> Your task: Present the data once more in exactly its original form.

#####

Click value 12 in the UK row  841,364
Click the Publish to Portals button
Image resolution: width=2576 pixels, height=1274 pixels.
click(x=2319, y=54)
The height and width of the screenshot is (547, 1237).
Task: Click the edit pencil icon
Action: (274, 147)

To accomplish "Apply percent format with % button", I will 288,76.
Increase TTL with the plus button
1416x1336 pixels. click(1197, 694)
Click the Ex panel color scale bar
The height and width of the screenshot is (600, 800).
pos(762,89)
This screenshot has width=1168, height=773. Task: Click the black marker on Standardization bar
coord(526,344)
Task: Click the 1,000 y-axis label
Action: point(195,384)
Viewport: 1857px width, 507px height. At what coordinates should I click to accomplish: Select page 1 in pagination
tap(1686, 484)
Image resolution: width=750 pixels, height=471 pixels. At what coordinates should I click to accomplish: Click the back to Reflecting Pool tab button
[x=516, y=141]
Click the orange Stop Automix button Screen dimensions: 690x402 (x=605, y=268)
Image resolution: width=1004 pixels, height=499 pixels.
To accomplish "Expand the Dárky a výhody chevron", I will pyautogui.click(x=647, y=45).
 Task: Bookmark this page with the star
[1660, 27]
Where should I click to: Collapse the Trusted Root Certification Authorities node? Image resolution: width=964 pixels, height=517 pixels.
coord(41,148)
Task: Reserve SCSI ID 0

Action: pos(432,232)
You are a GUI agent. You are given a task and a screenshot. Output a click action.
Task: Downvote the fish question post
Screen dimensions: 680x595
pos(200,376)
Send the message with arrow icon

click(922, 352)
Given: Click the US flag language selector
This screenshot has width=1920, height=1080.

#####

> The answer:
Click value 12 in the UK row  841,364
Click the Publish to Portals button
Image resolution: width=2576 pixels, height=1274 pixels.
click(x=2319, y=54)
The height and width of the screenshot is (547, 1237).
Task: Click the edit pencil icon
Action: (274, 147)

To accomplish "Apply percent format with % button", I will 288,76.
Increase TTL with the plus button
1416x1336 pixels. click(1197, 694)
Click the Ex panel color scale bar
The height and width of the screenshot is (600, 800).
pos(762,89)
This screenshot has width=1168, height=773. Task: Click the black marker on Standardization bar
coord(526,344)
Task: Click the 1,000 y-axis label
Action: point(195,384)
Viewport: 1857px width, 507px height. At what coordinates should I click to accomplish: Select page 1 in pagination
tap(1686, 484)
Image resolution: width=750 pixels, height=471 pixels. At what coordinates should I click to accomplish: Click the back to Reflecting Pool tab button
[x=516, y=141]
Click the orange Stop Automix button Screen dimensions: 690x402 (x=605, y=268)
Image resolution: width=1004 pixels, height=499 pixels.
To accomplish "Expand the Dárky a výhody chevron", I will pyautogui.click(x=647, y=45).
 Task: Bookmark this page with the star
[1660, 27]
Where should I click to: Collapse the Trusted Root Certification Authorities node? Image resolution: width=964 pixels, height=517 pixels.
coord(41,148)
Task: Reserve SCSI ID 0

Action: pos(432,232)
You are a GUI agent. You are given a task and a screenshot. Output a click action.
Task: Downvote the fish question post
Screen dimensions: 680x595
pos(200,376)
Send the message with arrow icon

click(922, 352)
Given: Click the US flag language selector
This screenshot has width=1920, height=1080.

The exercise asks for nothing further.